This stray article was in a February 19, 1913 edition of The Times and Democrat, an Orangeburg, South Carolina daily paper. According to the article, Mr. J.A. Brown was seeking a divorce from his wife Lizzie for cruelty and desertion. The Browns were residents of DeKalb County, Georgia, where they lived on a 27-acre farm owned by Mrs. Brown.
He provided just one example of the cruelty to which his wife subjected him. Lizzie Brown had apparently become infuriated one evening and decided to punish her husband for his real or perceived offenses. She retrieved a long board which was enhanced with a large nail.
“Brown recites that the nail protruded through the board, and when he was struck by the board, the nail penetrated the flesh to the bone of his thigh. He adds that if he had not held his wife until he could get a chance to get away he believes he would have been more seriously injured.”
The couple married in 1908 and lived together until August 1911, when the spanking occurred. Mr. Brown hinted the domestic abuse incident was not unprecedented. “He claims she made married life impossible by a violent temper, and that she would fly into a frenzy without cause, and would curse and abuse him.” After the spanking, he told the court, Lizzie abandoned him.
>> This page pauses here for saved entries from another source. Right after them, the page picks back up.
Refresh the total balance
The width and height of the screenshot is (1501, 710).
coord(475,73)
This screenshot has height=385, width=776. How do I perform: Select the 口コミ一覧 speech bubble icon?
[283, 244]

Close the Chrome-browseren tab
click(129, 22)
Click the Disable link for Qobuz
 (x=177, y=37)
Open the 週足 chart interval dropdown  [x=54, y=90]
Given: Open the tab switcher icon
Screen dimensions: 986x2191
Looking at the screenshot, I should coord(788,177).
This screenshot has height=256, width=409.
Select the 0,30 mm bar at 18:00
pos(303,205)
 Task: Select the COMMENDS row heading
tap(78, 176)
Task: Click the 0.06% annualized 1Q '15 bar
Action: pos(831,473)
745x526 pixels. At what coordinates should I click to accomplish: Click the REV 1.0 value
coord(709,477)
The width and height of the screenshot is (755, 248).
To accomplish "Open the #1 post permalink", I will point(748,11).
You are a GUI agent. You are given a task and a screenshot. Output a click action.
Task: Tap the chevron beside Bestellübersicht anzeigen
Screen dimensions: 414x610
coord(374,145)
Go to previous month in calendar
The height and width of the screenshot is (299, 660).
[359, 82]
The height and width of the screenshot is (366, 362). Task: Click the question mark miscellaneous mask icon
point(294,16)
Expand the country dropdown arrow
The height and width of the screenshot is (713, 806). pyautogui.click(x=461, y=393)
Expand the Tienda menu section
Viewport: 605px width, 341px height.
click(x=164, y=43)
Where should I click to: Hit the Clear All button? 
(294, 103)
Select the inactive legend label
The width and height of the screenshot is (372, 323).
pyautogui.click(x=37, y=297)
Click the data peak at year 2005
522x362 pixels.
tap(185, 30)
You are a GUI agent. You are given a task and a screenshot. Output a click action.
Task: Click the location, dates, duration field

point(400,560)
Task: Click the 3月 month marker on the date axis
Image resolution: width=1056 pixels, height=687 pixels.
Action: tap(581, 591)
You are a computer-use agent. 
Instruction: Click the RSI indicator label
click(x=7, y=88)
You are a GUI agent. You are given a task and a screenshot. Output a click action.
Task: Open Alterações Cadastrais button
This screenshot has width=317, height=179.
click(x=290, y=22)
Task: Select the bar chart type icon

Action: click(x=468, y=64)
I wonder what happened to this couple. There was more to this story, of that I am confident. I couldn’t find a follow-up article, but I doubt Mr. J.A. Brown’s troubles were over. Even though his wife had abandoned him, it sounded like the property where they lived belonged to her. Moreover, the publicity this story received would have made his life very difficult. Besides Orangeburg, the story ran in Knoxville, Chattanooga, Atlanta, and Greenville (SC). In a very masculine society, as the south was in the 1910s, you can bet Mr. Brown was never allowed to put this incident entirely behind him.